Exploratory Data Analysis for Achieving Optimal Environmental and Operational Parameter Settings for Making Quality Crossmember Castings

摘要

As an important structural link between the driver and passenger side of an automobile, a crossmember provides mounting locations for suspension components, engine mount, and underbody aerodynamic pans. In order to achieve higher fuel efficiency of vehicles, FCA designed a high-pressure die cast structural aluminum crossmember to reduce the weight of the component while still maintaining the required performance. To ensure its quality, this structural part requires both 100% X-ray inspection and 100% fluorescent penetrant inspection with very strict acceptance criteria. X-ray rejection resulting from gas and shrink porosity plays a significant part in rejection scrap. The design of a front crossmember casting is a complicated process, which involves complex geometry to meet noise, vibration, and harshness requirements, and simulations to develop fluid flow designs. The optimization with respect to geometry design has been addressed by extensive simulations, but the product quality is still heavily affected by defects that are caused by porosity generated in the process. A good part is required to pass both X-ray inspection and fluorescent penetrant inspection.

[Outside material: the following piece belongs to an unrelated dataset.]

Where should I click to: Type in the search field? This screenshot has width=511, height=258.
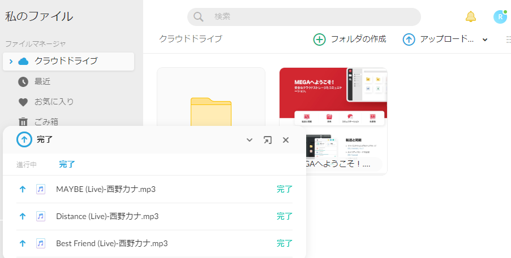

The most vital issue is X-ray rejection scrap for porosity in multiple areas on the body of crossmembers. Using a fully instrumented die casting machine for the manufacturing of this part, FCA has accumulated a large amount of data on the production conditions and related scrap rates. Statistical analysis models were used to make a qualitative analysis of the relationship between scrap rate and the operational parameters of the die casting process. Parameters that affect the scrap rate of the crossmember casting were determined in a previous paper. However, humidity and temperature were not collected in the production data and thus were not included in that research. It is well known that humidity and temperature affect porosity formation in castings.